Well, let's start with the obvious to separate the two as different renditions of a song: at the very beginning of Polygon's video, the song you hear has one guitar playing the main melody and nothing more, while the song playing while trading with Pedro II has, if not two guitars, then one guitar doing the main melody and harmonics.
While that does prove that the two songs are different pieces, it does not prove the two are not renditions of the same original song.
For that, I tried playing the main melody of both on the piano, and see what were the results.
The melody in Polygon's video goes like this:
G E F# D E B D
While the melody in Pedro II's diplomacy screen goes something like this:
A E F# E G# Ex3 F# E F# C# E
Judging from the notes used both melodies, the first is in G Major 7, while the second is in A Major 7, so for a fair comparison, we'll have to transpose one of the songs to the other's main tone - I decided to transpose the first to A Major 7, which becomes like this:
A F# G# E F# C# E
Comparing again with the melody in Pedro II's diplomacy screen:
A E
F# E
G# Ex3 F# E F#
C# E

Yup, they're the same melody, my bad!
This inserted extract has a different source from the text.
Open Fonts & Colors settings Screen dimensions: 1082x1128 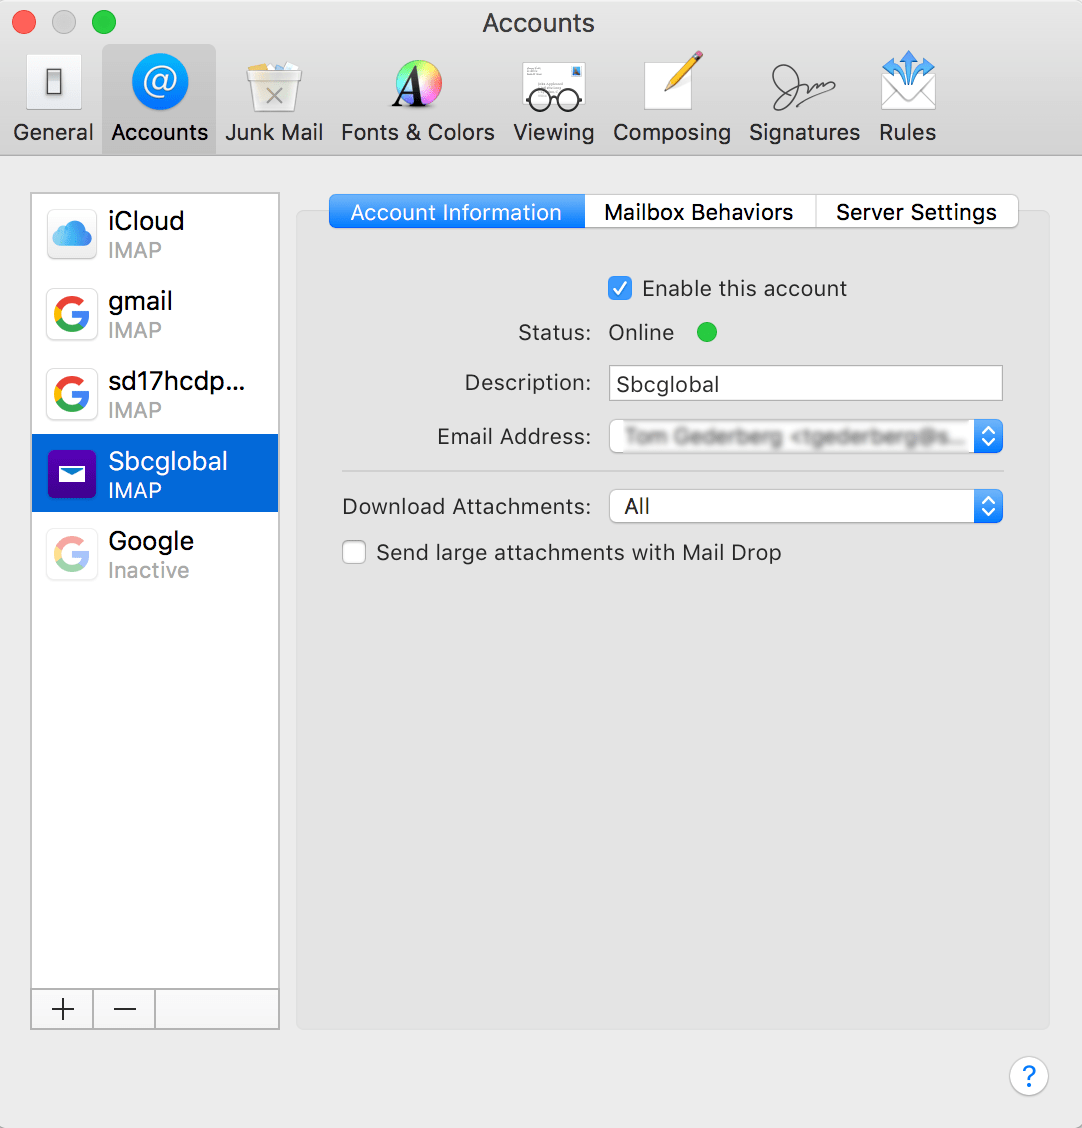(416, 97)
Sorry about the false alarm guys.
And the same can be done with the original song by Ernesto Nazareth, indeed these are all different arrangements of the same song!
For curiosity's sake, Ernesto Nazareth's Brejeiro's melody goes something like this:
Gx2 Ex2 F#x2 D Ex2 Cx2 Dx2
So it all checks out, the two are indeed extremely similar. For some reason, as the game progresses Pedro's theme raises one step, which threw me off yesterday night (never theorize while tired, the results will be wrong

)
Or maybe I'm just doing this all wrong!

I'm no expert in the matter...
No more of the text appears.